Does Aspartame, the artificial sweetener you probably know as Equal in those little blue packets, cause cancer? A frustrating new report is suggesting a link to cancer, but the report won’t definitively answer that specific little question.
It’s frustrating for two reasons.
First, those of us with Type 2 Diabetes turned to artificial sweeteners after doctors told us how bad sugar is. Artificial sweeteners therefore give you the sweetness without the calories and glucose. Any new claim about an artificial sweetener’s danger leaves us wondering if we should just go back to sugar.
But the second reason this report will be frustrating is the manner in which it collected its data. Reuters recently reported that the World Health Organization’s cancer research agency will label aspartame a possible carcinogen.
A carcinogen causes cancer. Adding possible to it doesn’t really give us much to work with.
Therein lies the problem. This aspartame report doesn’t actually prove it does cause cancer. Instead, this report looks at commonalities among people who have certain cancers. It then suggests that if a good number of people in that category have certain things in common, those certain things might be worth further investigation.
A similar report suggested that artificial sweeteners might cause diabetes.
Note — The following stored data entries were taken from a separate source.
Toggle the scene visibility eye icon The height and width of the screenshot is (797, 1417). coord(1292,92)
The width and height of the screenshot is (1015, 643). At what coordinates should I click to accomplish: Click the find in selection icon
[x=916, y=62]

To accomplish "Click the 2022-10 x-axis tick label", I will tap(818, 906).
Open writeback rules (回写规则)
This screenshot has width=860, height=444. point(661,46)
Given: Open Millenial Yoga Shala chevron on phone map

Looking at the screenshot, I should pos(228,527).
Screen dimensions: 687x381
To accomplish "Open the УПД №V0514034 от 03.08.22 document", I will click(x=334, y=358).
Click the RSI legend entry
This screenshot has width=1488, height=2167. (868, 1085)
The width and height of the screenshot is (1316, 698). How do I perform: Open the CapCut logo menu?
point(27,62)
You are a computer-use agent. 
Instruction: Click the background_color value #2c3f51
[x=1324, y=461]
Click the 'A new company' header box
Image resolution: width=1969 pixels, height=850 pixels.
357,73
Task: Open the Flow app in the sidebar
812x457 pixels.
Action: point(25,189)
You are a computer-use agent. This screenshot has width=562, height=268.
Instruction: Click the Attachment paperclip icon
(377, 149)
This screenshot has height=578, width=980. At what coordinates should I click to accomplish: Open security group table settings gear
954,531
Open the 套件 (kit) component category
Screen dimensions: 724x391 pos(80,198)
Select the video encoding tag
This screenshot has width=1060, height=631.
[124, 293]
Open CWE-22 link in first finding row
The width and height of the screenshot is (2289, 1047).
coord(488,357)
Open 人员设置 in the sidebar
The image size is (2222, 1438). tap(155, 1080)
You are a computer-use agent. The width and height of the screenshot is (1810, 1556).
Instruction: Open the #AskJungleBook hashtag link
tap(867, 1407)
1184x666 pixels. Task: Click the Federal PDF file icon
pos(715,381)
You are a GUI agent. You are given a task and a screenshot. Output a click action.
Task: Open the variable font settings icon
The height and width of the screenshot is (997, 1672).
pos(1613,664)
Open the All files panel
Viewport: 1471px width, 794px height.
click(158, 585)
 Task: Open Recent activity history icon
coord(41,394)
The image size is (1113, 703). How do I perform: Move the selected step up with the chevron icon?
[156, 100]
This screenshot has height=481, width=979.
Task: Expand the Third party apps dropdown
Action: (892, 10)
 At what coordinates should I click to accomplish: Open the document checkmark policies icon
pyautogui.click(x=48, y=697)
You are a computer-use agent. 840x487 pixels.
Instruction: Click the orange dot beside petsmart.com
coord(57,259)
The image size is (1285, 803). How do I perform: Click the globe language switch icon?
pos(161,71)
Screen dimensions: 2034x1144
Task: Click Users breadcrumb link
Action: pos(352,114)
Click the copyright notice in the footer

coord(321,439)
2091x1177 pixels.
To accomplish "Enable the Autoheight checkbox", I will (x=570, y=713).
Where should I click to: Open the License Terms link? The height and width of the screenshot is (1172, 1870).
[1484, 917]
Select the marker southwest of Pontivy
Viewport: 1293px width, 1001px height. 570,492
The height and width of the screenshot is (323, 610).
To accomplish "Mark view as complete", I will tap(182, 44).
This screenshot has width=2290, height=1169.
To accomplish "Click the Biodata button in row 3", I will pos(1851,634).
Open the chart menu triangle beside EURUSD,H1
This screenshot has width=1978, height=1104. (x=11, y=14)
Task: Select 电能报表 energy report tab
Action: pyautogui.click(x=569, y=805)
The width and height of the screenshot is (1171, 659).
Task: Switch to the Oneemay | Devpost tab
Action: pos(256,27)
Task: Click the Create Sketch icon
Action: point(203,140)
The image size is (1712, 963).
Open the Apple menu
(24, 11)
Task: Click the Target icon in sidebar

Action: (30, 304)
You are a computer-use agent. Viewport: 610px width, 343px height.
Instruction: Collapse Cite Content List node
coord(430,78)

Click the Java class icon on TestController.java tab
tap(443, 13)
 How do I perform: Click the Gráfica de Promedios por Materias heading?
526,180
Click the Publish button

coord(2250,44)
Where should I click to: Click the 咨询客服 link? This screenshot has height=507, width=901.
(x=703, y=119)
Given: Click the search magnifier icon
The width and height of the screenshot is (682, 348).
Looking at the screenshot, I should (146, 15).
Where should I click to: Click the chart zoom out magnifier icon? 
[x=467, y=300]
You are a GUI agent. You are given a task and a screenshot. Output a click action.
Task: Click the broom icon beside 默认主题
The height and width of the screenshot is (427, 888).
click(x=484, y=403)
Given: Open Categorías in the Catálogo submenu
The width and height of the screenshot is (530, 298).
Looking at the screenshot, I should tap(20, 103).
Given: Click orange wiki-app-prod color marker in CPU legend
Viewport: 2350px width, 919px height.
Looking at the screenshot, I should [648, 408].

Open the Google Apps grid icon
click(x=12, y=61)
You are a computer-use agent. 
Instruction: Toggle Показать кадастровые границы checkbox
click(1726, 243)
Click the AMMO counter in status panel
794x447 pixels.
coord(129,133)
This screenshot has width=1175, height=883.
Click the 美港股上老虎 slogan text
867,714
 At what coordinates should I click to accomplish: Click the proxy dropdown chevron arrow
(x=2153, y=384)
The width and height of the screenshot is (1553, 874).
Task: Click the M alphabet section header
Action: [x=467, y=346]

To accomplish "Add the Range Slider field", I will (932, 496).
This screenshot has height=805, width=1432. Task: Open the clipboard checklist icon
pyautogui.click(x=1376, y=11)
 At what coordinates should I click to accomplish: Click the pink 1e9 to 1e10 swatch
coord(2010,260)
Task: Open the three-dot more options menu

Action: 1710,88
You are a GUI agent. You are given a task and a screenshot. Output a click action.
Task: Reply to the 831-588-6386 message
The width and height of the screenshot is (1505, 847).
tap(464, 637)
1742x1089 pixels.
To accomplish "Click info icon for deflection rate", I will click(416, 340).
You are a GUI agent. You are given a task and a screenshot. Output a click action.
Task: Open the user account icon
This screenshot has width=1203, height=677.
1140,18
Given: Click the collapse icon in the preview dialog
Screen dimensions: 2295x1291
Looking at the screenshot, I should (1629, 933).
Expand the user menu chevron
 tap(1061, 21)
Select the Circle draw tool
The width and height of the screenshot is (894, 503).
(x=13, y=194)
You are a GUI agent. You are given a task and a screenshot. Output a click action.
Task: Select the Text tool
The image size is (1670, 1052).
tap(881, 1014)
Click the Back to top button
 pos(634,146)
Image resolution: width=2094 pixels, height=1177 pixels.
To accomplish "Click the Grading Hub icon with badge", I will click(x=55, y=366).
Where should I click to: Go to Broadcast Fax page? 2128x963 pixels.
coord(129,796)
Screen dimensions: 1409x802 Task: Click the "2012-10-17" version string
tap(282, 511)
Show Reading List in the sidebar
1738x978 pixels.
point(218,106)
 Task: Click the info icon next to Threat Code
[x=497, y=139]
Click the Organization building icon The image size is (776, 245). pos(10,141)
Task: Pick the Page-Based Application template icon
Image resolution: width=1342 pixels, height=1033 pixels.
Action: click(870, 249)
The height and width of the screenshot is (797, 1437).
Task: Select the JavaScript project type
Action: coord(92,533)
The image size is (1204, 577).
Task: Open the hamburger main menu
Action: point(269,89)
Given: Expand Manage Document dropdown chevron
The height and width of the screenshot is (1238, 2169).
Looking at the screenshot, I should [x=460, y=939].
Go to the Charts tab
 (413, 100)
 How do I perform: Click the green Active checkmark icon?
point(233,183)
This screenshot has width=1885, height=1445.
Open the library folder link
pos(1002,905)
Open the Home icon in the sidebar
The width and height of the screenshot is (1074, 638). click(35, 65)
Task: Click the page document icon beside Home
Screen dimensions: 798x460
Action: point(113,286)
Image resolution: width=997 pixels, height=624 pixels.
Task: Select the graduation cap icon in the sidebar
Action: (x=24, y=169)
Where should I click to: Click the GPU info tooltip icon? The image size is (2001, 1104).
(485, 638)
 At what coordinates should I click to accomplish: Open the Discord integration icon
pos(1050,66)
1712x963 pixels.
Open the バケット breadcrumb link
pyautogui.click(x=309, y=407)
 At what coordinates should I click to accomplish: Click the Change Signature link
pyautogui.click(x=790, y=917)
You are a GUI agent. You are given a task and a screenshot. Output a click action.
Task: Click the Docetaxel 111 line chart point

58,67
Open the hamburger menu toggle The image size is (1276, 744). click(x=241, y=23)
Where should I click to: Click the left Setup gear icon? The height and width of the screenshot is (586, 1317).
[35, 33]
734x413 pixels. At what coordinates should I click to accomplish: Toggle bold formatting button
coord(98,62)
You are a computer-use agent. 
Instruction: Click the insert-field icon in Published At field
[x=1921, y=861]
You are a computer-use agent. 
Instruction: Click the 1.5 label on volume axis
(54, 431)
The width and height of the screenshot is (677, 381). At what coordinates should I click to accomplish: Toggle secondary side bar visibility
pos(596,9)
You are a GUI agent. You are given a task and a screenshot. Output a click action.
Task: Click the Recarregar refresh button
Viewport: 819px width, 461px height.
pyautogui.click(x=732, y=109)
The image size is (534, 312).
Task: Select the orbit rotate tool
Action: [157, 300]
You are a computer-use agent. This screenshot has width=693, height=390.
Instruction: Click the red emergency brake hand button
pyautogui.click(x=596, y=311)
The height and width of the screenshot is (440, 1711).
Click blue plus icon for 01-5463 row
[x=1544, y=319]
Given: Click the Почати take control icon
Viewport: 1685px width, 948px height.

Why? A large number of people with Type 2 Diabetes use artificial sweeteners. Well, sure. We do. We’ve been told to avoid sugar. So of course we’re going to use artificial sweeteners.
Do those sweeteners cause diabetes or is there use an effect of someone being diagnosed with it?
The reports don’t seem to answer that. Frustrating!
So what are we supposed to do now?
I like Diet Coke. Diet Coke is one of I don’t know how many products made with aspartame. I also use cream and sugar in my coffee…although the “sugar” is really in the form of a sugar-free sweetener. At work, we have Splenda, the yellow packets whose primary ingredient is sucralose.
Is it safe? It’s probably as safe as aspartame.
I’m old enough to remember a diet soda called Tab. Remember this spot?
I remember a growing concern about the sweetener used in Tab, saccharin, during the 1970s. The government listed saccharin as a substance “reasonably anticipated to be a human carcinogen” in 1981. The concern then was that laboratory mice given large quantities of sodium saccharin — amounts no reasonable human would ever consume on even their worst day — developed bladder cancer. Scientists seem to say it was more of a cancer risk for men than women. So men largely backed away from those pink packets of Sweet & Low, which contained saccharin.
Tab somehow survived the saccharin scare and continued on until 2020. By then Diet Coke with its aspartame (and better taste) had pretty much strangled it.
Diet Pepsi switched from aspartame to sucralose (the blue packets to the yellow) several years back but eventually went back to aspartame after customer complaints.
Sugary soft drinks don’t seem like a great option. I can only drink so much water; most of the flavor packets designed to make it taste like something other than water also have artificial sweetener.
I’m sorry you find yourself in this situation. I don’t usually use artificial sweeteners, so this won’t affect me. I can imagine the confusion you are feeling after hearing about this report. I don’t find it helpful at all, to be honest.
I guess if I did use aspartame, I would try to use less. The fact that you use sucralose sometimes and drink products containing aspartame at other times sounds like the best solution.
I hope that further studies will be done to clear up if there is a connection between the product and cancer.
I, too, am old enough to remember Tab. In fact, it was my soft drink of choice for a while. (I know that is irrelevant but I wanted to chime in.)